As for her own last performance, a three round decision loss to Alexis Davis in her Strikeforce debut in July of 2011, Kedzie is less kind.
“The last one was horrible,” she said. “It was the most boring fight in the whole universe, and part of that’s my fault because I let myself buy into the pressure. I spent the whole year talking myself into never going to that place again where I’m flipping out and nervous and I care about what the people around me think because that’s not who I am. So I am on fire right now and I’m so ready to get in there and fight.”
How on fire? Well, suffice to say you can feel the heat through the phone.
“I would love to predict fireworks and amazing things, and that’s certainly what I’m going to try and deliver from my end,” said Kedzie. “I don’t know what she (Tate) is gonna do, but she’s always come out and she’s always been entertaining, so I would expect the same from her. I just want to engage in combat so bad. I just want to get in there and exchange and have her try to toss me around or have me try to toss her around. I want to indulge that part of myself and just have that purity again. I love it, and I think I’m blessed I get to do this for a living. I’m ready.”
As for everything that could happen should she win on Saturday night, Kedzie again strays from conventional thinking.
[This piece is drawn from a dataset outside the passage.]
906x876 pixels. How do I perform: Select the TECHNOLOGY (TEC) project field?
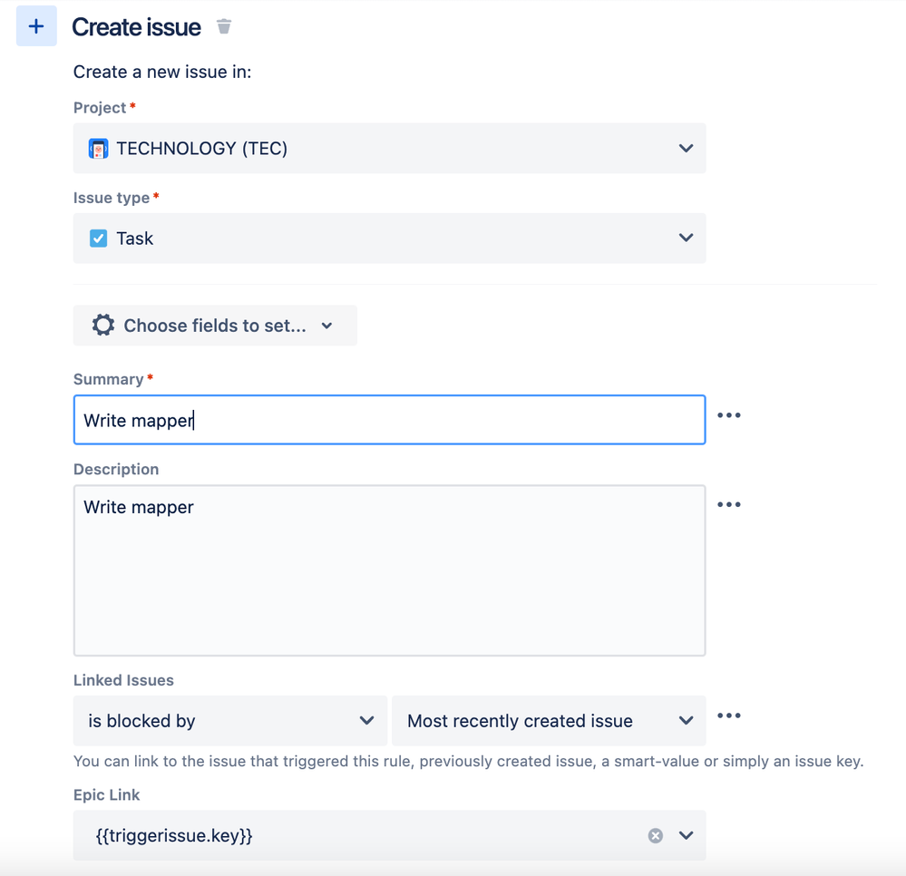[x=389, y=148]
“I want to be the best in the world, but I have my sights on a different kind of being the best in the world than having a piece of jewelry around my waist,” she said. “Honestly, I’d love a shot at (Cris) Cyborg if she comes back. Those are the kind of fights I’m looking at. I’m looking at it from a different perspective. I’m 31, and this fight with Miesha will be my 27th professional bout, and the journey I’ve been on has brought me to a different understanding of the sport and what it means. And I don’t need to be famous and a title holder so much as I need those fights that are pure and hard and that are going to bring me to a different understanding of myself.”
She pauses.
“I want to be remembered. I want to be remembered as a pioneer in the sport, as somebody who pushed boundaries and did things differently.”